1. Just as the state governments are kept on a financial leash by Canberra, so the councils are kept on a tight financial leash by state treasury.
2. The great bulk of their income comes from the rates of home owners and businesses; some comes from state government grants; another section comes from fines and fees.
3. The great bulk of their expenditure is not really discretionary but has to go on things like roads maintenance and rubbish removal.
Our general vision of the future
While most of what we want is not achieveable under the current capitalist regime it is nonetheless necessary to have some general ideas in mind. The following points seem key to me:
1. The rates system should be abolished. Rates are an indirect tax and are highly regressive, falling on owners irrespective of their ability to pay and being determined by property market values. Councils should be properly funded by the state budget so that they can carry out their responsibilities fully (roads and footpaths, childcare, aged care, housing, etc.).
Obviously this would amount to a revolution in government finances. Where will the money come from? By ending corporate welfare and properly taxing the rich. Furthermore, if a future workers government took more and more of the country’s economic infrastructure into public hands, truly vast resources become available to deploy to meet pressing social needs.
2. Provision of housing needs to be taken out of the hands of the capitalist 'developer' sharks. Councils should have a housing arm which builds good quality, low-cost public housing on the necessary scale. With such a system there could be actual integrated planning which would not produce the current 'sink estates' or the present private developer profit-driven mess.
3. Democracy — combining local with state-wide and national considerations — will be vital.
4. We need a rational urban consolidation — medium density housing together with a high public amentity (public transport, generous green spaces, schools, shops, etc.).
5. Public transport must be the key mode of transport in the cities and suburbs. Cars need to be relegated to the margins. The same goes for freight.
What should we call for now?
With our maximum program firmly in mind, we need to develop linking or intermediate demands which form a transition to it. Our Moreland council election platform has the basic elements although as we gain more experience and as the situation develops we will have to concretise it further. I will just make two points:
1. Under the heading 'Community need not developer greed' we demand: 'Developers must reserve 20% of all new developments for low-cost housing.' Fine, but what does this mean in practice?
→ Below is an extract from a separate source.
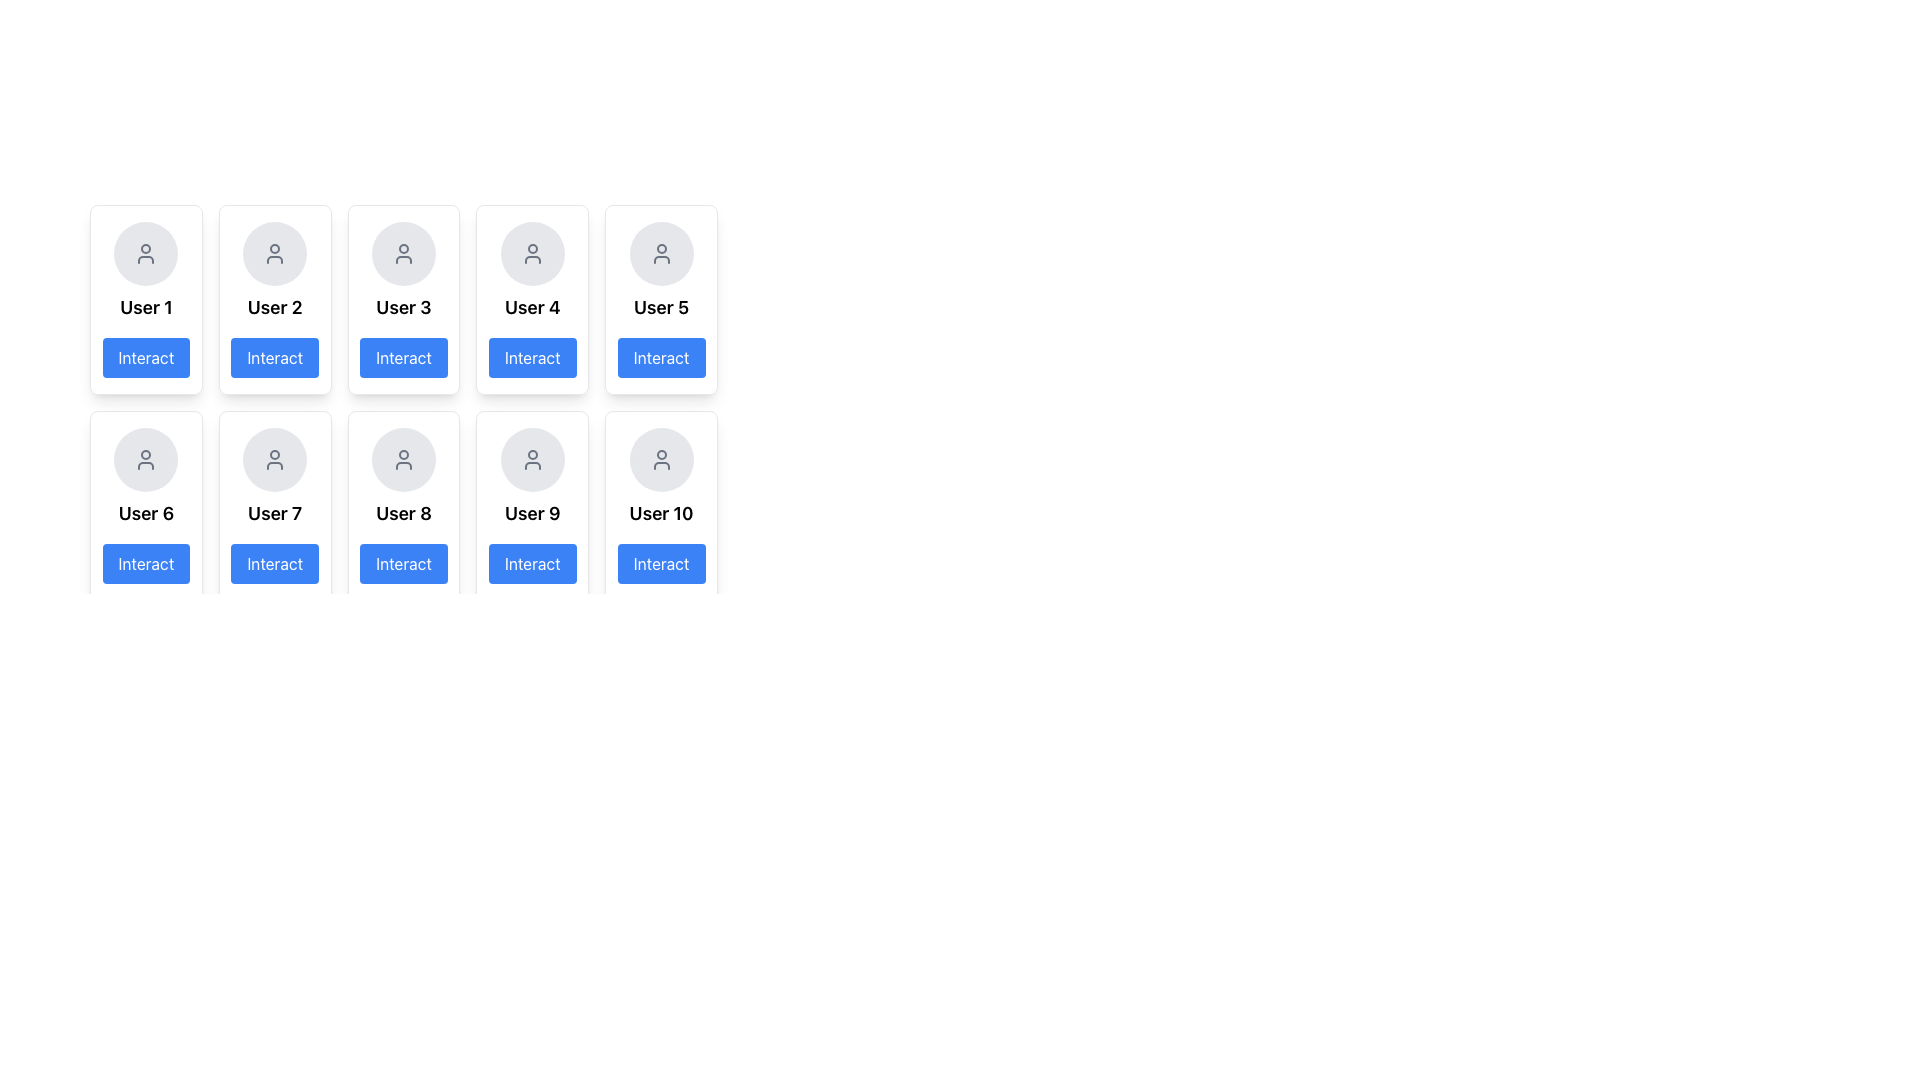 The height and width of the screenshot is (1080, 1920). I want to click on the text label displaying 'User 1' located in the first card of the grid layout, positioned beneath the avatar icon and above the blue 'Interact' button, so click(145, 308).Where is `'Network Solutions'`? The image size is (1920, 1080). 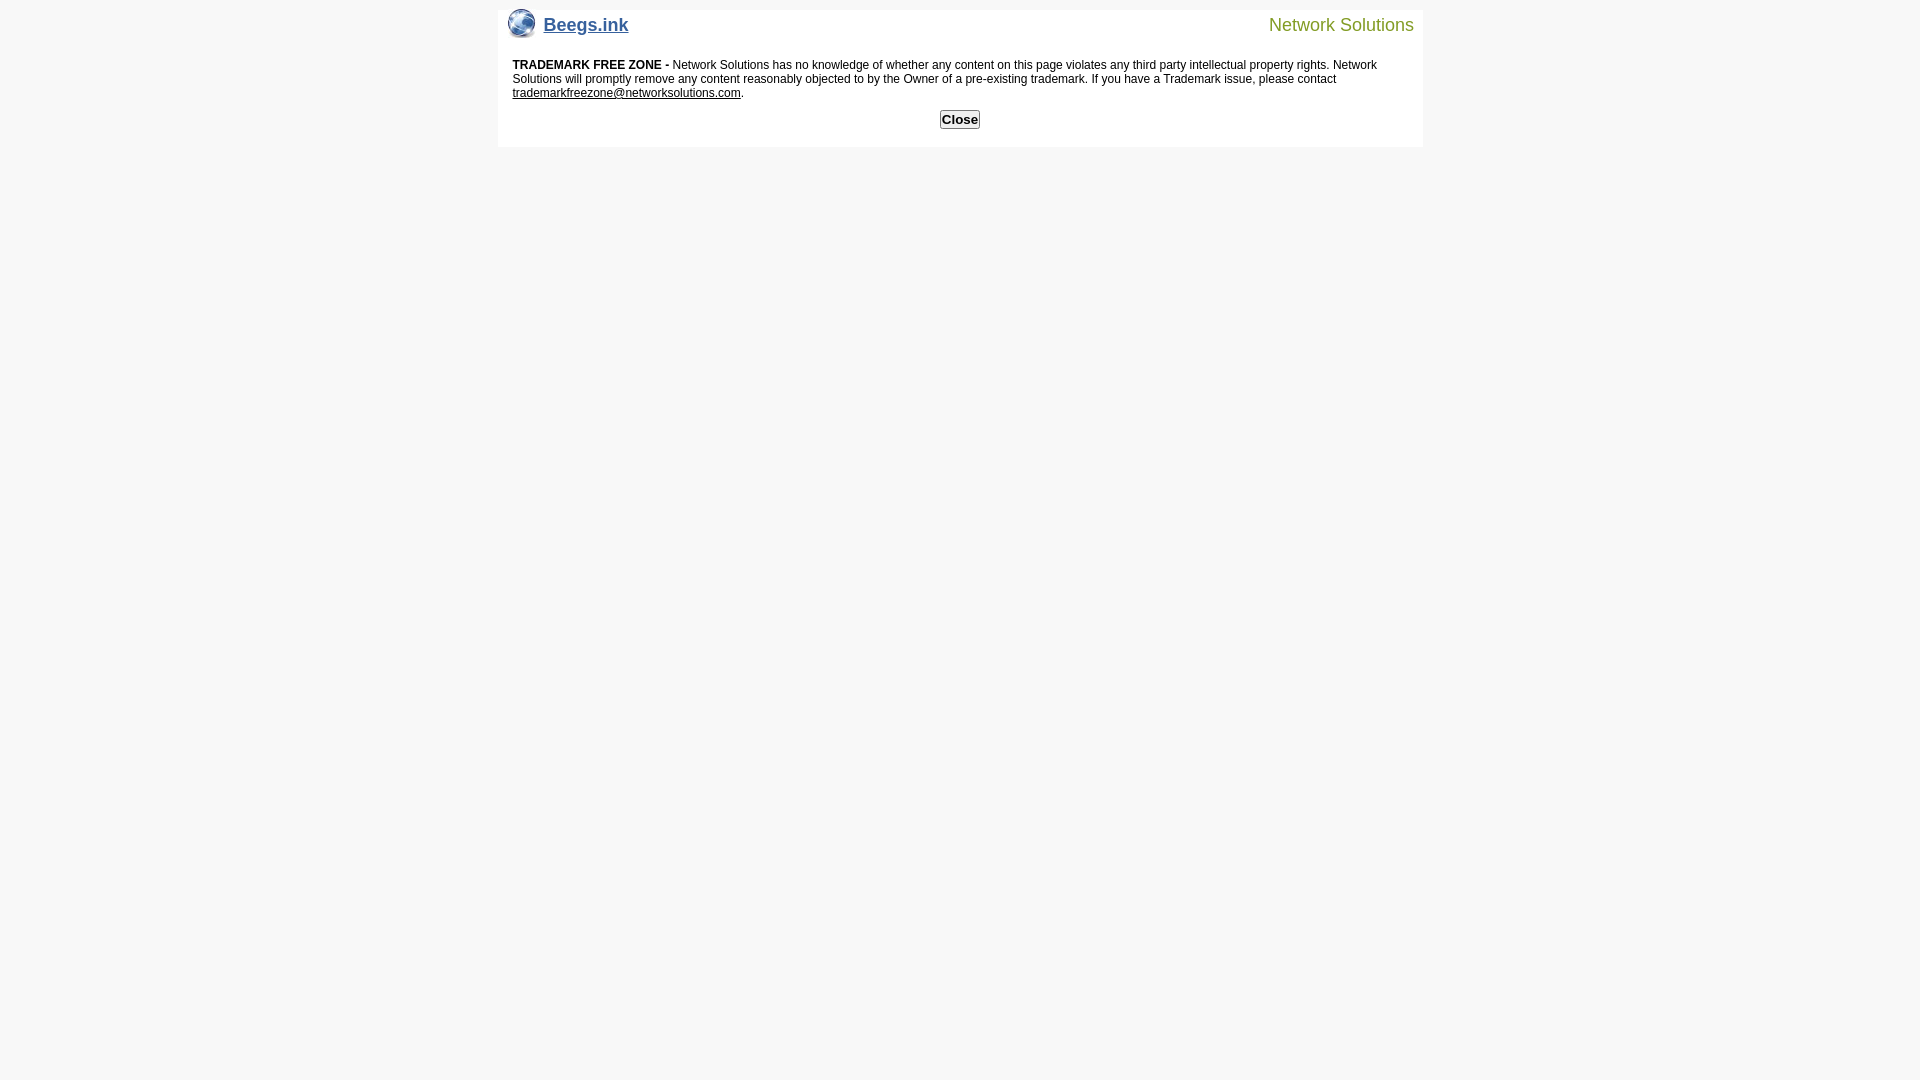
'Network Solutions' is located at coordinates (1329, 23).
How is it enforced?
We should demand that the 20% is sold at cost to the council which then uses it to house poor or homeless people with rents capped at, say, 10% of income. This means the council needs a fully functional housing arm (and a budget to go with it).
2. Under the heading 'A campaigning council' we call on the council to pressure the state government to improve train services on the Upfield line and improve the east-west bus frequencies. Improving peak-hour tram services, especially in Lygon Street, should be added there.
We need to think about what sort of a community and council campaign might actually get results (public meetings, demonstrations, blockades, etc.) and how we can develop that. A few polite representations will get nowhere at all.